──────── Source data

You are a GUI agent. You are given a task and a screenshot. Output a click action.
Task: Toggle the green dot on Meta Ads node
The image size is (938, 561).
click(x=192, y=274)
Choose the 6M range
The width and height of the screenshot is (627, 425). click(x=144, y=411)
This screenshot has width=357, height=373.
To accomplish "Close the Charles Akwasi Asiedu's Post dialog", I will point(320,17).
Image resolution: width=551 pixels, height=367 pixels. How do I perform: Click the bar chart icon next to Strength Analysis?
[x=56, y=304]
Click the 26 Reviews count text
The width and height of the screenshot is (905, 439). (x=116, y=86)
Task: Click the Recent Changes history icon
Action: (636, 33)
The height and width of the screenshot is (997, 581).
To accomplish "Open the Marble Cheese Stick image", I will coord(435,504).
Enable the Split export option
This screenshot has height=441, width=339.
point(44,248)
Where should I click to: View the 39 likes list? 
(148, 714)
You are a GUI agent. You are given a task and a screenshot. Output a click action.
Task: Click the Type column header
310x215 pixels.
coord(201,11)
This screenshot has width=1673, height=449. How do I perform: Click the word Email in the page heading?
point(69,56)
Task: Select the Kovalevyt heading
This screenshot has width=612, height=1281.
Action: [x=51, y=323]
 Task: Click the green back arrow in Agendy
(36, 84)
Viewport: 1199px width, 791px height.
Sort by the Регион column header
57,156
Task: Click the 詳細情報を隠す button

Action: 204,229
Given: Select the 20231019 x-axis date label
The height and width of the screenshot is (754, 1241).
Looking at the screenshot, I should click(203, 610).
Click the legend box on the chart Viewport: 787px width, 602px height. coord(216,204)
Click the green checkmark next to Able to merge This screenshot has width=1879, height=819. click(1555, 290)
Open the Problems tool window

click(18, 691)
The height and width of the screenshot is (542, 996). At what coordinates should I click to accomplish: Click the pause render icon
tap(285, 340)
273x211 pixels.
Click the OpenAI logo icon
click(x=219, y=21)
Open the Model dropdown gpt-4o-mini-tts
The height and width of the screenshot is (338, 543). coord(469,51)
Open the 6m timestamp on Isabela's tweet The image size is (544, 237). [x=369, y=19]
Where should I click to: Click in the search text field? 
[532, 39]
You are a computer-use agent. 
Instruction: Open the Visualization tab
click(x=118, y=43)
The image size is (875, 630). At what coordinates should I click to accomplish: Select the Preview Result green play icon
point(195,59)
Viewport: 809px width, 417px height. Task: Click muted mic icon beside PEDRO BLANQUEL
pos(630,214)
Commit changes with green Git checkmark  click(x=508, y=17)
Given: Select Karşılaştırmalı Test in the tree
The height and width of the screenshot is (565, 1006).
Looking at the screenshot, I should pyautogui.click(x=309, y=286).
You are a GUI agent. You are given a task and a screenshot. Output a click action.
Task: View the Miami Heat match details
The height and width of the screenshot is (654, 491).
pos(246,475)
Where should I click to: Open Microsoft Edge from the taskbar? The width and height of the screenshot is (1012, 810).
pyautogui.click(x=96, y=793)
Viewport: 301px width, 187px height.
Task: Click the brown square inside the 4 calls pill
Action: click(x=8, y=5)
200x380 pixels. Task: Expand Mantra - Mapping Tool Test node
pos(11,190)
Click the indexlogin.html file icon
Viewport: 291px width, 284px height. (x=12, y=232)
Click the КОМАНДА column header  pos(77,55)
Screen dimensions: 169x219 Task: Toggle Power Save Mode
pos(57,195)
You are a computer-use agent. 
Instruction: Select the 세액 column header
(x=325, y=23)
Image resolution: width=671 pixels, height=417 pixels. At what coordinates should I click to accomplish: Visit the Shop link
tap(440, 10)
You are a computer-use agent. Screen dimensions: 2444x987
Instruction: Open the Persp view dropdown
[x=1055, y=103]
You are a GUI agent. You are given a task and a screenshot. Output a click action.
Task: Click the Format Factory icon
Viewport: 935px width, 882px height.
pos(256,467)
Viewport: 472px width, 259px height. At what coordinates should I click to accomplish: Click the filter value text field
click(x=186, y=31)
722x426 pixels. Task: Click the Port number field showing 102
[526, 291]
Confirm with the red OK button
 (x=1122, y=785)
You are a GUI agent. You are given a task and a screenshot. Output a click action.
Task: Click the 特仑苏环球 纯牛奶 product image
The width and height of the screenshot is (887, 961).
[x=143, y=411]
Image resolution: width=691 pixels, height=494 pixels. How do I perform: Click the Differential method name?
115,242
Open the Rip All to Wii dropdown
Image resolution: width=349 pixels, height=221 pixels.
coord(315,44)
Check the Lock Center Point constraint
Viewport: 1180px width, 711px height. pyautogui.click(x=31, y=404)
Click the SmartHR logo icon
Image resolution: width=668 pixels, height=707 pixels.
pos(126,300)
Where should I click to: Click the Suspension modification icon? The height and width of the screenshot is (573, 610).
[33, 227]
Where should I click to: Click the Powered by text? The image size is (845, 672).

────────────────

» Aim of the task:
Retype, exactly and in full, the lines above from the one containing "Click the green checkmark" through the one containing "Given: Select Karşılaştırmalı".

» Exercise solution:
Click the green checkmark next to Able to merge This screenshot has width=1879, height=819. click(1555, 290)
Open the Problems tool window

click(18, 691)
The height and width of the screenshot is (542, 996). At what coordinates should I click to accomplish: Click the pause render icon
tap(285, 340)
273x211 pixels.
Click the OpenAI logo icon
click(x=219, y=21)
Open the Model dropdown gpt-4o-mini-tts
The height and width of the screenshot is (338, 543). coord(469,51)
Open the 6m timestamp on Isabela's tweet The image size is (544, 237). [x=369, y=19]
Where should I click to: Click in the search text field? 
[532, 39]
You are a computer-use agent. 
Instruction: Open the Visualization tab
click(x=118, y=43)
The image size is (875, 630). At what coordinates should I click to accomplish: Select the Preview Result green play icon
point(195,59)
Viewport: 809px width, 417px height. Task: Click muted mic icon beside PEDRO BLANQUEL
pos(630,214)
Commit changes with green Git checkmark  click(x=508, y=17)
Given: Select Karşılaştırmalı Test in the tree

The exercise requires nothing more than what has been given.